I'm using the code below and it does not give auto-suggestion as curd when i type "cu"
But it does match the document with yogurt which is correct. How can I get both auto-complete for synonym words and document match for the same?
PUT products
{
"settings": {
"index": {
"analysis": {
"analyzer": {
"synonym_analyzer": {
"tokenizer": "standard",
"filter": [
"lowercase",
"synonym_graph"
]
}
},
"filter": {
"synonym_graph": {
"type": "synonym_graph",
"synonyms": [
"yogurt, curd, dahi"
]
}
}
}
}
}
}
PUT products/_mapping
{
"properties": {
"description": {
"type": "text",
"analyzer": "synonym_analyzer"
}
}
}
POST products/_doc
{
"description": "yogurt"
}
GET products/_search
{
"query": {
"match": {
"description": "cu"
}
}
}
When you provide a list of synonyms in a synonym_graph
filter it simply means that ES will treat any of the synonyms interchangeably. But when they're analyzed via the standard
analyzer, only full-word tokens will be produced:
POST products/_analyze?filter_path=tokens.token
{
"text": "yogurt",
"field": "description"
}
yielding:
{
"tokens" : [
{
"token" : "curd"
},
{
"token" : "dahi"
},
{
"token" : "yogurt"
}
]
}
As such, a regular match_query
won't cut it here because the standard analyzer hasn't provided it with enough context in terms of matchable substrings (n-grams).

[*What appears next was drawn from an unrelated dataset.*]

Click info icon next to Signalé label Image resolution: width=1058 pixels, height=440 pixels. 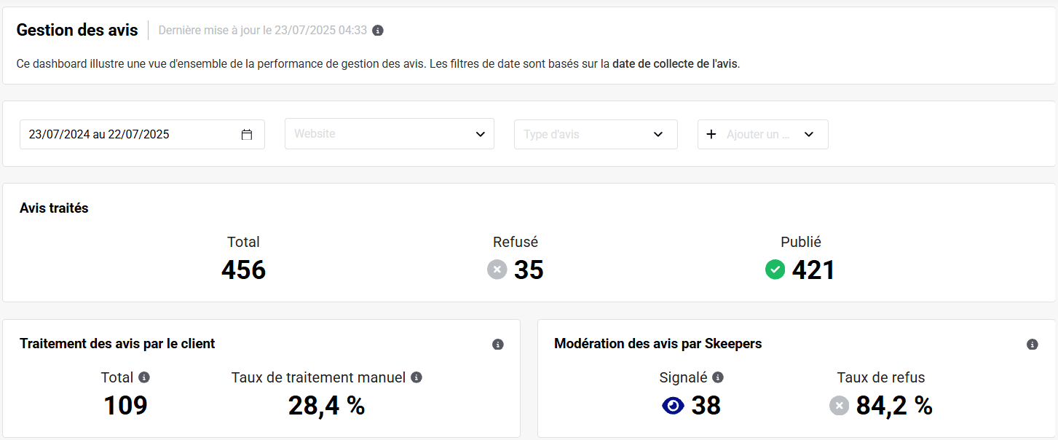click(718, 377)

In the meantime you can replace match
with match_phrase_prefix
which does exactly what you're after -- match an ordered sequence of characters while taking into account the synonyms:
GET products/_search
{
"query": {
"match_phrase_prefix": {
"description": "cu"
}
}
}
But that, as the query name suggests, is only going to work for prefixes. If you fancy an autocomplete that suggests terms regardless of where the substring matches occur, have a look at my other answer where I talk about leveraging n-grams.